Puppyjump wrote:The whole event was captured by the parking lot cams and I got a copy of that video. It shows the caddies rear tires are spinning and burning rubber as he hits my ZAP, and then burn rubber again as he speeds away. This along with a witness allowed me to contact the driver who said he thought he had hit a curb. So now the insurance companies are involved.
I wonder what compensation I can get? This is a one of a kind ZAP that has many mods along with 200 hours of engineering and fabrication time. Screen shots added. The 2008 ZAP sold for 12.5K, but my mods added another 8K to that cost, 5k of which is a Lithium battery pack that I installed 2 months ago. Will they take a reduced value from the base 12.5K and try to offer me say like $6K?

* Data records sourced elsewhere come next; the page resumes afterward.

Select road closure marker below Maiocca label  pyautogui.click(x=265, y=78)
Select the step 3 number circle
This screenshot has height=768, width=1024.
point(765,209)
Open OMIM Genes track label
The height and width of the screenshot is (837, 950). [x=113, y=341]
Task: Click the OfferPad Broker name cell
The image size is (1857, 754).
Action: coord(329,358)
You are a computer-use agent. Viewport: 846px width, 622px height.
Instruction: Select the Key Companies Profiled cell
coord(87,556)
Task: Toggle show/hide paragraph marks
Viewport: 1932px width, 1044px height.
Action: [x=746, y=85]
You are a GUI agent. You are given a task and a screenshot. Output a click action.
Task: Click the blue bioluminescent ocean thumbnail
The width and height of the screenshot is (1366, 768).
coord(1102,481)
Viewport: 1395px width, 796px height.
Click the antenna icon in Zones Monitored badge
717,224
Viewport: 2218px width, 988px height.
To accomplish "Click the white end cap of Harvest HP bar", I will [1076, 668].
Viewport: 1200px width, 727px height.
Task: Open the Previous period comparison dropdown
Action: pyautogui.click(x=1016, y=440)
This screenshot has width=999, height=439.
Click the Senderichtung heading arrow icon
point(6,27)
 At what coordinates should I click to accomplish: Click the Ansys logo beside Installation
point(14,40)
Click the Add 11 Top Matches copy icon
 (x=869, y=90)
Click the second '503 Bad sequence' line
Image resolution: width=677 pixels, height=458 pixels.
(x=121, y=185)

They can offer you $6k, but given the video, you'd be foolish to accept. I'd demand at least $30k, and threaten to show that video to a jury. Your 200 hours are worth something, and you can't just go to a dealership and replace that vehicle. The other driver is legally liable for 100% of the damage he inflicted
, and the insurance companies know that. They are going to try to talk you down, negotiate a settlement to stay out of court. But if you insist on going to court, using that video as evidence, that's your leverage to push the settlement back up where it belongs.
And if the video appears to show malicious intent, you might even ask for punitive damages. Add $100k to your demands, saying that you think the damage was deliberately inflicted and not an accident. Given they way he burned rubber trying to leave the scene of the crime, you know he wasn't trying to be ethical. Again, you're going to have to make that argument to a jury, or at least threaten to do so. But if the video makes the case for you, then you're in a position of strength. Ask for $130k, and settle for half that when the negotiations are over.
Edit: you probably should consult a lawyer before you take a stronger negotiating stance. I'm not a lawyer, and your local laws may differ.